Indeed, she looked as if she’d been crawling on her knees in the dirt. The hem of her skirt showed evidence of mud from the stream.
She offered up the basket for his approval. Inside it laid assorted plants and roots. She tapped a pile of field fungi. “Bolg losgain. Frog’s pouch,” she said proudly. “Used to stem bleeding, counter boils and abscesses.”
She caressed a muddy root ball like a mam admiring her wee babe. “Mallow root. ’Tis for stomach ailments.And this?” she held up a handful of ... something—“is for fever.

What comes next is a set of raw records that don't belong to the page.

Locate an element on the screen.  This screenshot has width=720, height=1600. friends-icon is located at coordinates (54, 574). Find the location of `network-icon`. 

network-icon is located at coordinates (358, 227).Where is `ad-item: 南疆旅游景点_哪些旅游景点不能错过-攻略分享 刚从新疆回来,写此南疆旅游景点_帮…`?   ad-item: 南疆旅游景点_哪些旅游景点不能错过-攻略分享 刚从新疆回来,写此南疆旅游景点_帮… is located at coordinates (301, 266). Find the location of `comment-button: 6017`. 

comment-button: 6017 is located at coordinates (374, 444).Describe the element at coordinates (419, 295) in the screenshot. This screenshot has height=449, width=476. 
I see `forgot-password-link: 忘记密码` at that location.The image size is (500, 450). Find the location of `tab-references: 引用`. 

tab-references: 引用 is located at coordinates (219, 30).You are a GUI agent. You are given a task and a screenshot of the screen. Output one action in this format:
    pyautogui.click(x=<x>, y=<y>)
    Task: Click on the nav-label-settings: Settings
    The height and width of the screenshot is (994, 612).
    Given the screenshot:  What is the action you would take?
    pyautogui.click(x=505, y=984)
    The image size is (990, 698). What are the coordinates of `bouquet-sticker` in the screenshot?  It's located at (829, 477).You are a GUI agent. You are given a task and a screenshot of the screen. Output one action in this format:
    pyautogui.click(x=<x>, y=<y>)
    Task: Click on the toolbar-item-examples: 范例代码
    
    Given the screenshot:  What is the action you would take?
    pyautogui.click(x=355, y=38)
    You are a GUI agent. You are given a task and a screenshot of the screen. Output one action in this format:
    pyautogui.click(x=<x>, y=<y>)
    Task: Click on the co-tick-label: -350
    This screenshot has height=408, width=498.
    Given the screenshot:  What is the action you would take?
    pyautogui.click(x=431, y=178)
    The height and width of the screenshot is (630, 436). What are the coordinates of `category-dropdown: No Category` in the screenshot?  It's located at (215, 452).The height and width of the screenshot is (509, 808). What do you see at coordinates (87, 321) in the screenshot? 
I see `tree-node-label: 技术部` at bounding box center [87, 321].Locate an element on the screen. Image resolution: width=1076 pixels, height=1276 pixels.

This will help Jamie.”
Lowering the basket, she held the handle with both hands and squinted in the sun as she peered up at him. “What are you doing all the way out here this fine day? Are not lairds supposed to be occupied with their lands and serfs and not worried over their brides’ whereabouts?”
He leaned his elbow on his knee. “I came to tell you I have business to attend to in Hawick and the shipping offices in Carlisle.”